At present, however, we are concerned mainly with his attempt to reform the fiscal relations between the two islands. Until the year 1778 Irishmen were still in the state of economic vassalage to England which the Parliaments of William III had forcibly imposed. In some respects, especially in regard to the woollen industry, they were now worse off than in that time of humiliation. The enactment of 1699, which absolutely forbade the export of her woollen goods, hopelessly crippled an otherwise promising industry. Nor was this all. Her staple product, wool, might not be sent to foreign lands lest their manufacturers might benefit, and become rivals to ours. That fear was not wholly groundless in the case of France; for French weavers found that Irish wool supplied the qualities lacking in their own wool. The result was the rise of an extensive smuggling trade in that article from Ireland to France, which the Government utterly failed to stop.

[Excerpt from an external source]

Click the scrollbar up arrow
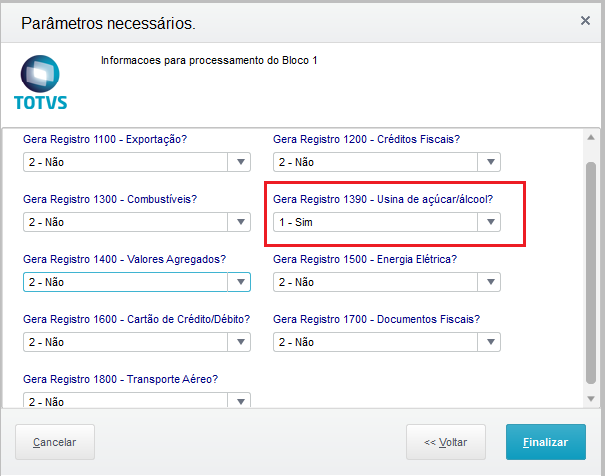Viewport: 605px width, 476px height. click(x=591, y=137)
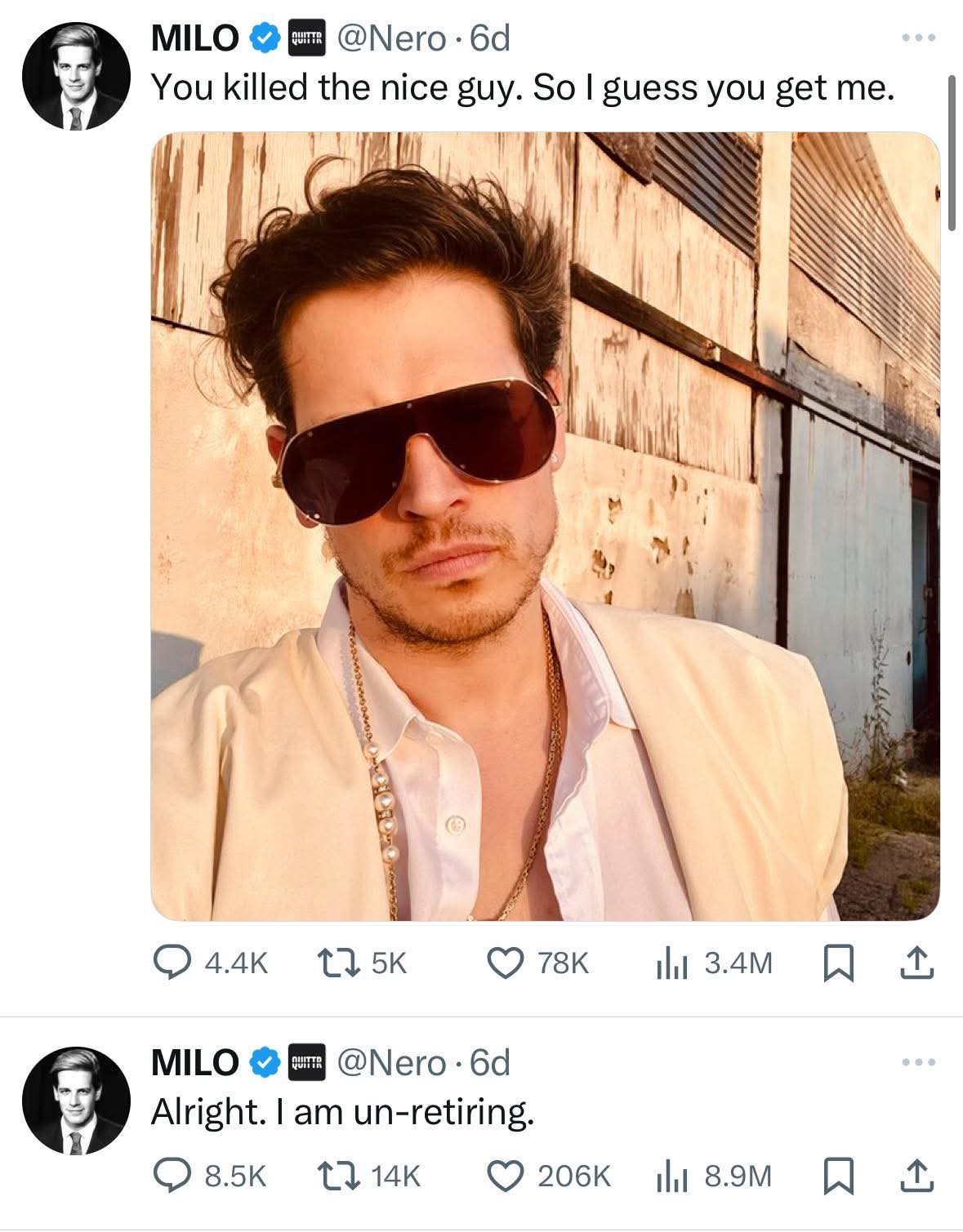This screenshot has height=1232, width=963.
Task: Like the post with 206K likes
Action: 549,1176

The outbreak of war with the American colonies, as I have said, brought all these questions to an acute phase; and in 1776 the British Government so far relaxed the prohibitions on export as to allow Irish woollens to be exported for the clothing of the Irish troops serving away from their own country. At the same time Irish fishermen were admitted to a share in the Newfoundland and other fisheries from which they had been excluded.

Nothing, however, was done for the most important of Irish manufactures. The linen industry had not been severely hampered by the British Government. While prohibiting the export of fine linens, and of sail-cloth, in the supposed interests of British manufacturers, the British Government granted bounties on the coarse linens exported from Ireland; and up to the year 1771 that industry had greatly prospered. Thereafter it underwent a serious decline. So alarming was the shrinkage of trade and the rise of Ireland’s debt, that in 1778 Lord North’s Ministry was fain to propose the abolition of many of the fiscal disabilities which sapped her strength. She was to be allowed to send her products to the British colonies and to receive theirs directly in return; but, in order to allay the fears of British manufacturers, the old restrictions on the Irish woollen trade remained in force. Nothing, however, could allay those fears. At once loud complaints were raised from Aberdeen to Plymouth, so that North gave up nearly all his proposals; and Ireland gained little or nothing from his well meant efforts, except that ships built in Ireland thenceforth counted as British-built, and could receive bounties granted for the fisheries.[325]

Where reason and statesmanship had failed, force was to succeed. The utter inability of the British Government to defend Ireland against threatened French invasions furnished the pretext for the formation of powerful Volunteer corps, consisting solely of Protestants, and therefore especially strong in Ulster. The Presbyterians of that province, smarting under the civic disabilities imposed by the old Test Act, and under an equally archaic system of commerce, demanded redress of these grievances, in the latter of which the more lethargic Romanists gave them increasing support. Religious antipathies were forgotten in the face of Ireland’s urgent needs. The governing coterie at Dublin Castle failed either to check the movement or to revive the old schisms. It seemed that the intolerable burdens of the British fiscal system were about to mould the jarring elements of Irish society into the unity that marks a nation.

Though they failed to reach that far-off goal, they for the present won a noteworthy success. By combining to refrain from the purchase of British goods they dealt a severe blow at the system thrust upon them. Nor did they abstain from threats of force. The Volunteers paraded the streets of Dublin with cannon bearing the motto, “Free Trade—or this.” In face of an overwhelming opposition, the Lord-Lieutenant, the Earl of Carlisle, advised the British Government to give way; and at the close of the year 1779, and early in 1780, a series of enactments was passed at Westminster withdrawing the prohibitions on the export of woollen goods and glass from Ireland. Commerce with the British colonies was now also provisionally thrown open to Irish merchants, and they were admitted to a share in the Levant trade.